#### [Exercise aim]
Copy out all the lines in the records that include the word "agent".

Data records

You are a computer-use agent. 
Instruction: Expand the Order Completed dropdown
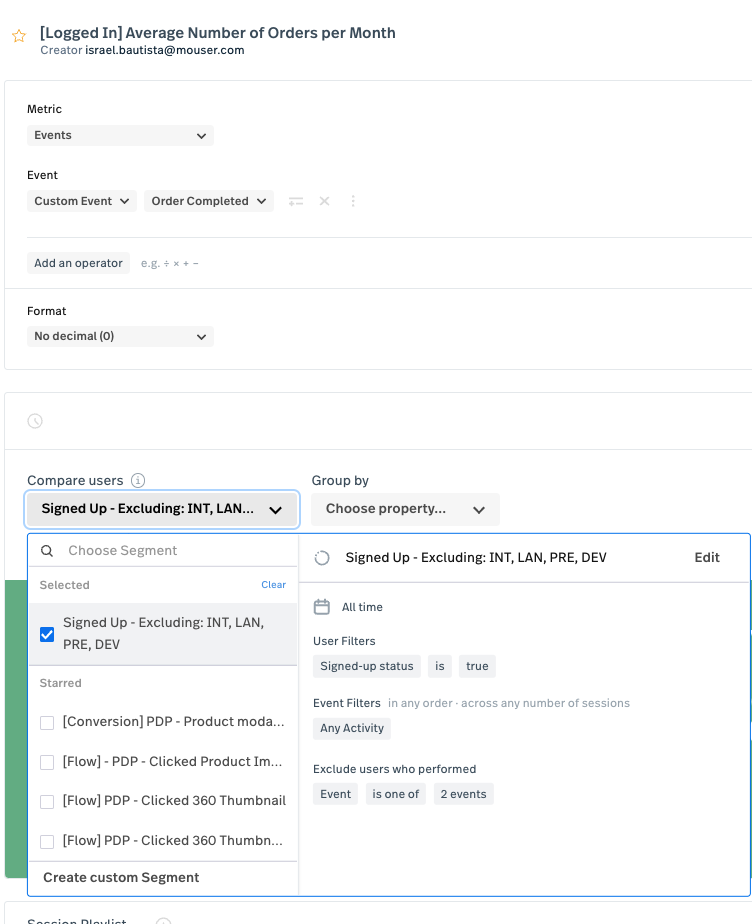point(208,201)
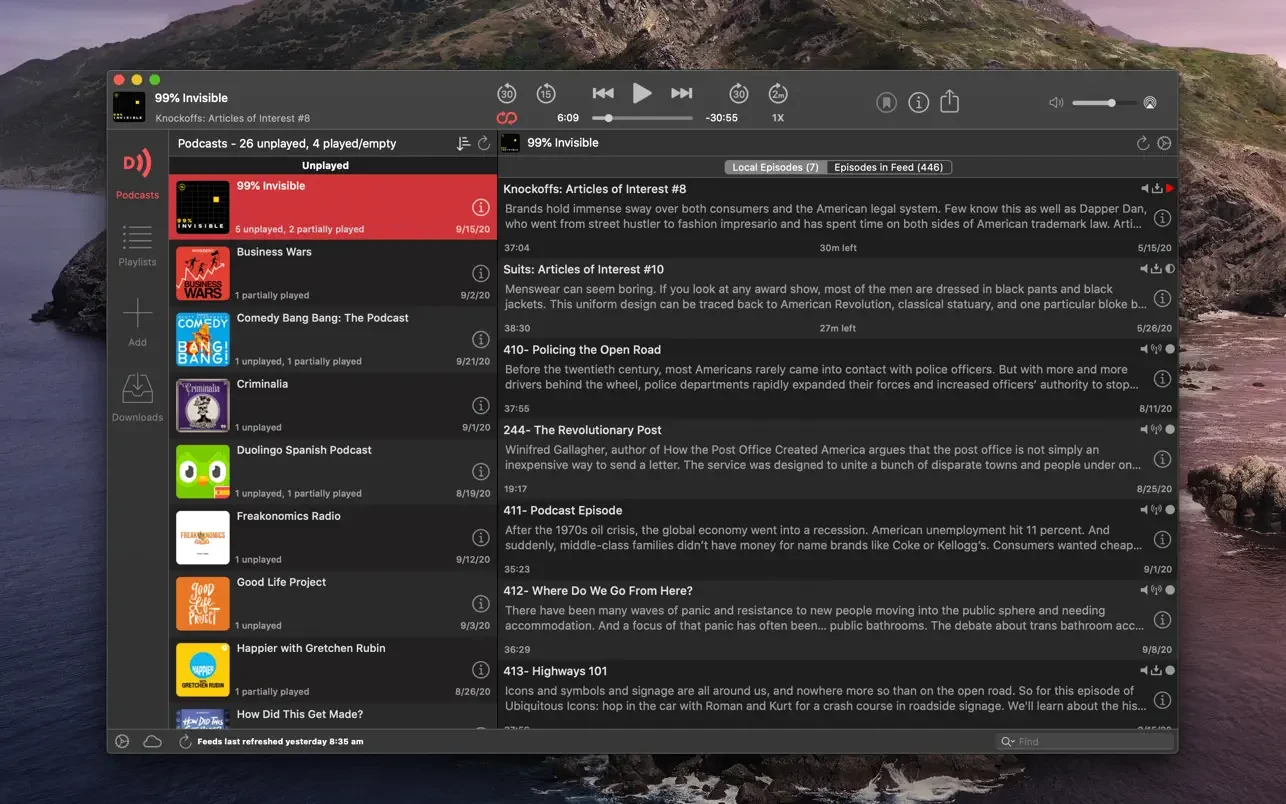
Task: Toggle played status dot for Policing the Open Road
Action: [1170, 349]
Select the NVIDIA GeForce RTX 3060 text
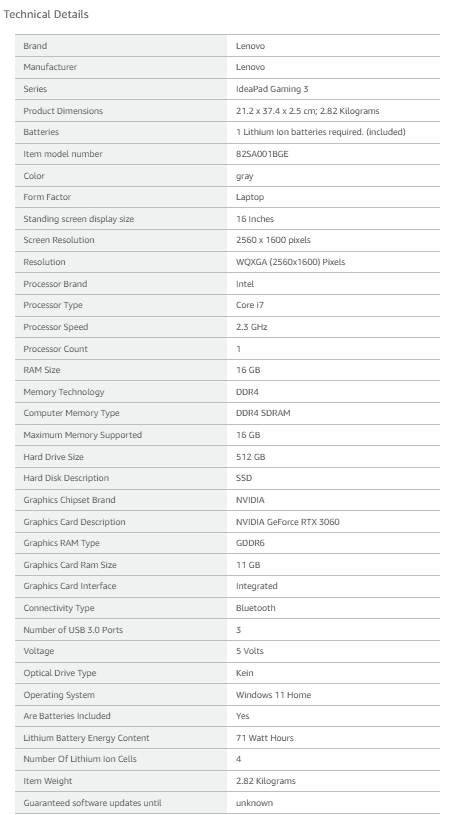 click(288, 522)
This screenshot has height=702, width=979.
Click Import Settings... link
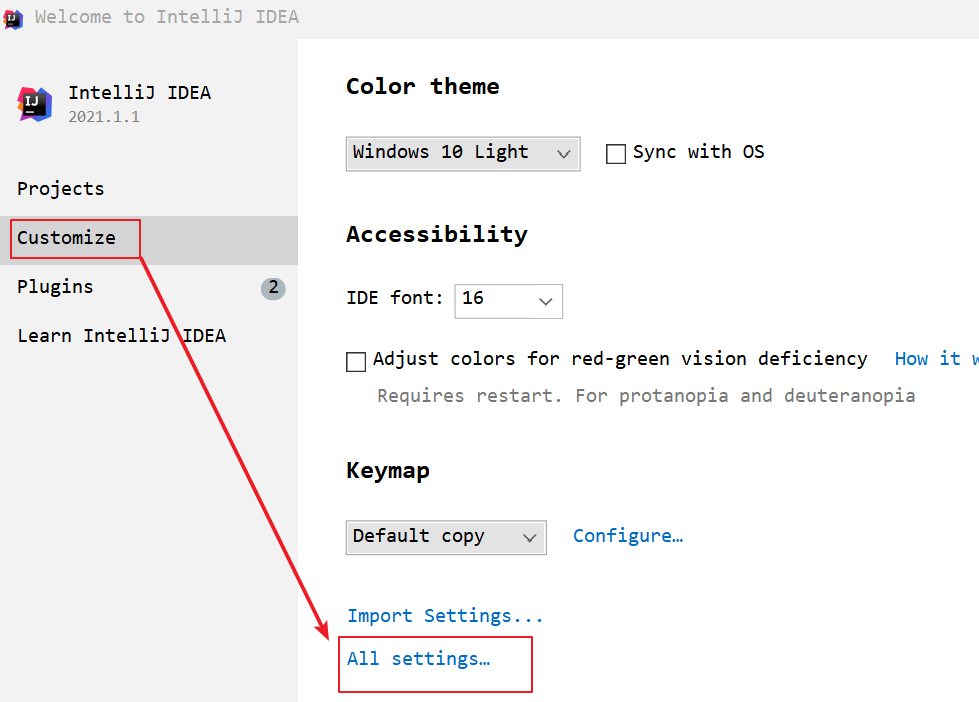[x=445, y=616]
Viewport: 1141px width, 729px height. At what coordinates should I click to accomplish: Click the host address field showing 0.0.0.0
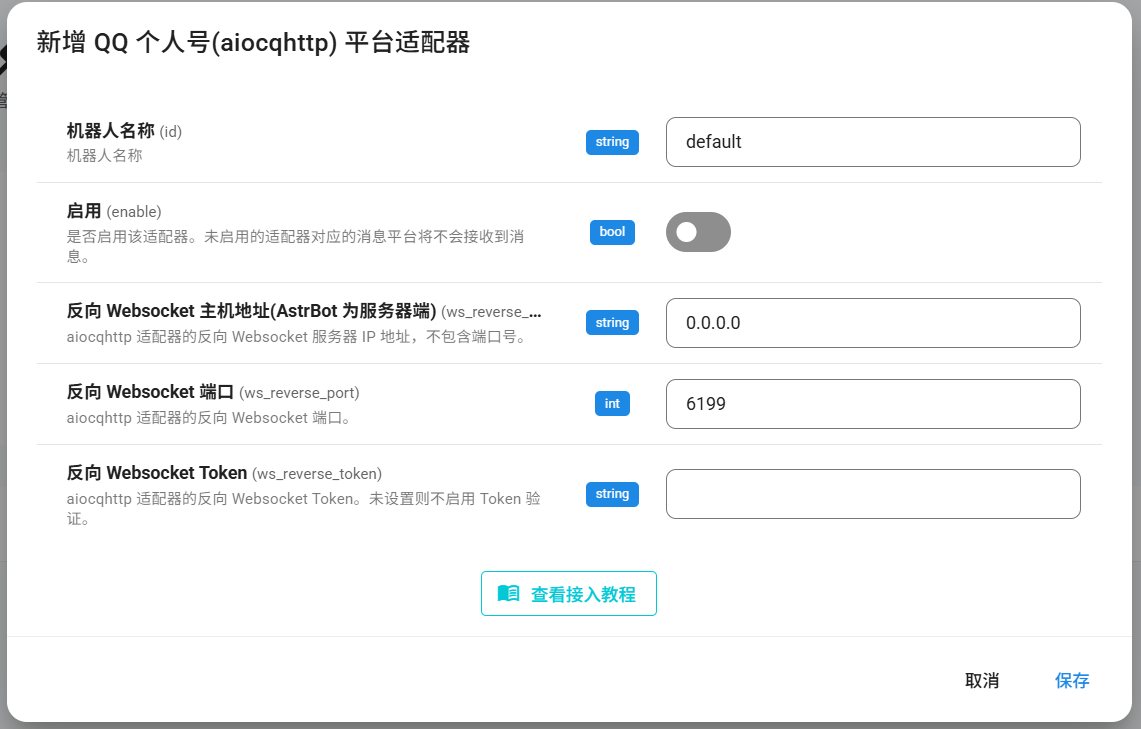tap(872, 322)
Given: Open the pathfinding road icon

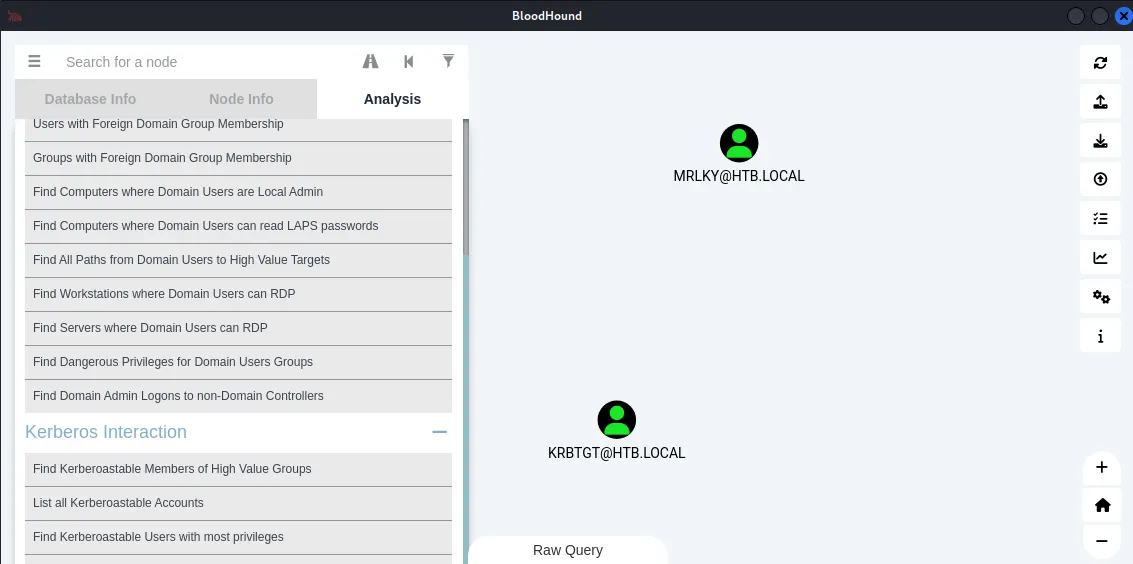Looking at the screenshot, I should tap(370, 62).
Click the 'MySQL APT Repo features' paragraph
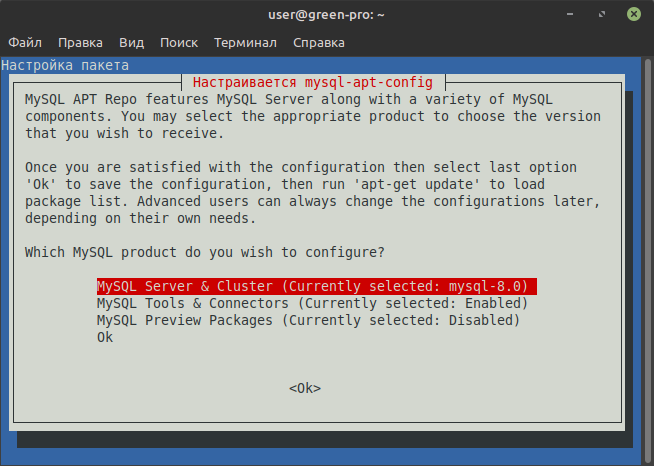 pyautogui.click(x=312, y=116)
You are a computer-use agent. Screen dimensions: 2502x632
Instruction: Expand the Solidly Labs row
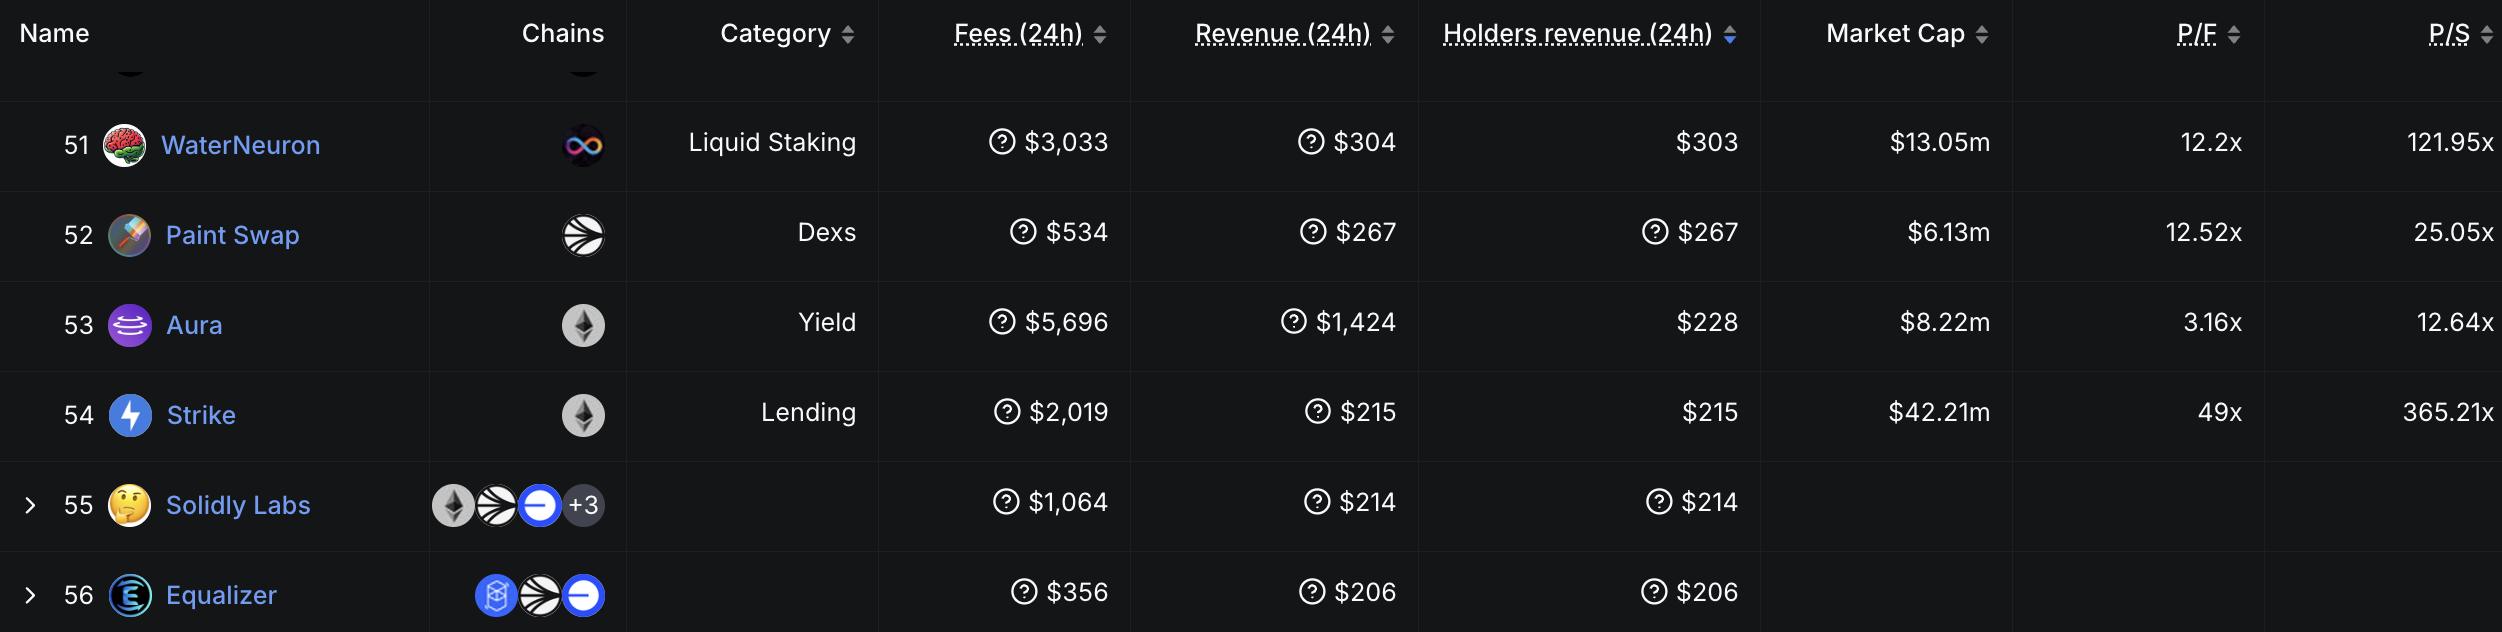pos(30,505)
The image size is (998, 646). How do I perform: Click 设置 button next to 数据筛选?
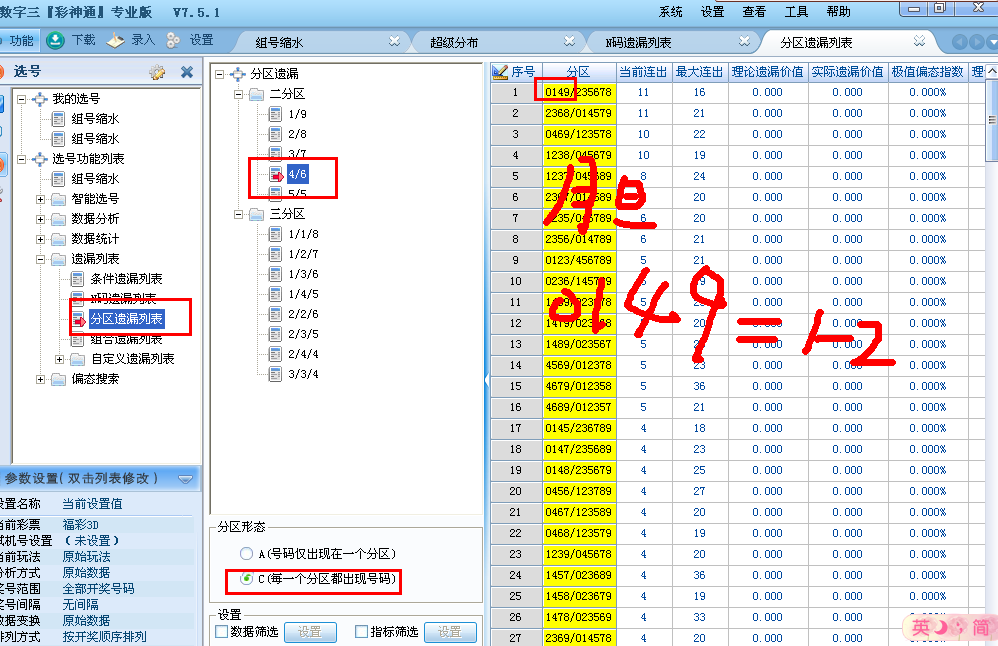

#### [Solution]
You are a computer-use agent. 
You are a computer-use agent. Screen dimensions: 2502x632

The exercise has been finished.